A study was conducted to determine the in vitro genetic toxicity of the read-across substance L-glutamic acid, N-coco acyl derivs., disodium salts according to OECD Guideline 487, in compliance with GLP. Two independent experiments were performed in Chinese hamster lung fibroblasts (V79 cells). Cells were exposed to the test substance (diluted in water) at concentrations from 0 to 1600 µg/mL for either 4 or 24 h with and without metabolic activation (S9 mix).Cytotoxicity, indicated by a clearly reduced proliferation index, cell numbers or a low quality of the slides was observed in the absence of S9 mix at 700 µg/mL (1st experiment) and at 800 µg/mL (2nd and 3rd experiment). In the presence of S9 mix, cytotoxic effects were obtained 800 µg/mL onwards but only in the 2nd experiment. In the 1st experiment a single statistically significant increase in the number of micronucleated cells was observed at 700 µg/mL after 4 h exposure in the absence of metabolic activation. However, this finding was neither confirmed in the repeat experiment under similar conditions (3rd experiment) nor in any additional experiment under modified test conditions (24 h exposure in the absence of metabolic activation or 4 h exposure in the presence of metabolic activation). The finding was considered artifactual due to the strong cytotoxicity in this test group (RICC 41.4%). Under the study conditions, the substance was not clastogenic in Chinese hamster lung fibroblast V79 cells (BASF SE, 2013).


 


A study was conducted to determine the in vitro genetic toxicity of the read-across substance L-glutamic acid, N-coco acyl derivs., disodium salts according to OECD Guideline 476, in compliance with GLP. The potential to induce gene mutations at the hypoxanthine-guanine phosphoribosyl transferase (HPRT) locus was evaluated in Chinese hamster ovary (CHO) cells in vitro. Three independent experiments were carried out, with and without the addition of liver S9 mix from phenobarbital- and β- naphthoflavone induced rats (exogenous metabolic activation). In initial range-finding cytotoxicity test(s), the experimental doses of the main experiments were determined.

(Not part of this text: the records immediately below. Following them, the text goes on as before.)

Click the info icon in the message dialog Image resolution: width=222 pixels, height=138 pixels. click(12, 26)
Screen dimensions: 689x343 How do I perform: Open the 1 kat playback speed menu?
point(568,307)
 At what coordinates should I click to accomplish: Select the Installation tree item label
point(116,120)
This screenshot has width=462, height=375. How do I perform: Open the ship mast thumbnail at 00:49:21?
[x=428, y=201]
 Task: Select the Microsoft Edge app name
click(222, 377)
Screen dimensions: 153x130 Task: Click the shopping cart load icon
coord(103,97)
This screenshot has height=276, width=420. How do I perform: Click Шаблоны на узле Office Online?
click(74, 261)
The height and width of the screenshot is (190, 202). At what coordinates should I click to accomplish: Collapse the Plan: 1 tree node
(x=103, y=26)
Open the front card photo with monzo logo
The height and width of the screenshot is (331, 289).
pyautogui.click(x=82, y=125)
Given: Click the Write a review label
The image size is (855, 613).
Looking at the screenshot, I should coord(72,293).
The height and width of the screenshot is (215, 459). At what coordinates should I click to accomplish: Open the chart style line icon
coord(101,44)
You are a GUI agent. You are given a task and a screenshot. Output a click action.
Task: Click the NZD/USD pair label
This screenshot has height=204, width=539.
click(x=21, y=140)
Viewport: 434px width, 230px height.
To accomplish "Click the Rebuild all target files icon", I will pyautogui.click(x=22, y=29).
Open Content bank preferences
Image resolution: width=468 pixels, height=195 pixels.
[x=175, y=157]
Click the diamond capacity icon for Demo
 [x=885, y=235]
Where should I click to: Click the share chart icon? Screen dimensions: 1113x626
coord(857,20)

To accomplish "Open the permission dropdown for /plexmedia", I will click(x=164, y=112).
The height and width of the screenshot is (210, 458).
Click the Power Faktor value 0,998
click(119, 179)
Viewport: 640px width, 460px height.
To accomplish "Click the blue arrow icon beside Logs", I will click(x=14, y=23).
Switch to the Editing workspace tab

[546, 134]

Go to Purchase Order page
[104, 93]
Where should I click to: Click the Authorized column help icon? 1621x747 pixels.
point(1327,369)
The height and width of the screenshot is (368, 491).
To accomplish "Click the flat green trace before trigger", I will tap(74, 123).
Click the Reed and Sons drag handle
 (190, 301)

Cells were exposed for 4 or 24 h to the test substance at concentrations from 0 to 1500 µg/mL. Vehicle and positive controls (ethyl methanesulphonate and 7,12 -dimethylbenzanthracene) were included as well in the experiments. The vehicle control showed mutation frequencies within the range expected for the CHO cell line. Both positive control substances led to the expected increase in the frequencies of forward mutations. In the 1st experiment in the absence and presence of metabolic activation and in the 2nd experiment in the presence of metabolic activation, the highest concentrations tested for gene mutations were clearly cytotoxic. However, in the 2nd experiment in the absence of metabolic activation no cytotoxicity was observed up to the highest applied concentration. Therefore, a 3rd experiment was performed which clearly showed reduced colony numbers at least at the highest concentrations. The test substance did not cause any relevant increase in the mutation frequency either without S9 mix or after the addition of a metabolizing system in the experiments. Under the study conditions, the substance was not mutagenic at the HPRT locus of Chinese hamster ovary cells (BASF SE, 2012).

Justification for classification or non-classification

Based on the in vitro genetic toxicity study with the read-across substance L-glutamic acid, N-coco acyl derivs., monosodium salts, no conclusion on classification for genetic toxicity could be derived according to EU CLP (1272/2008) criteria.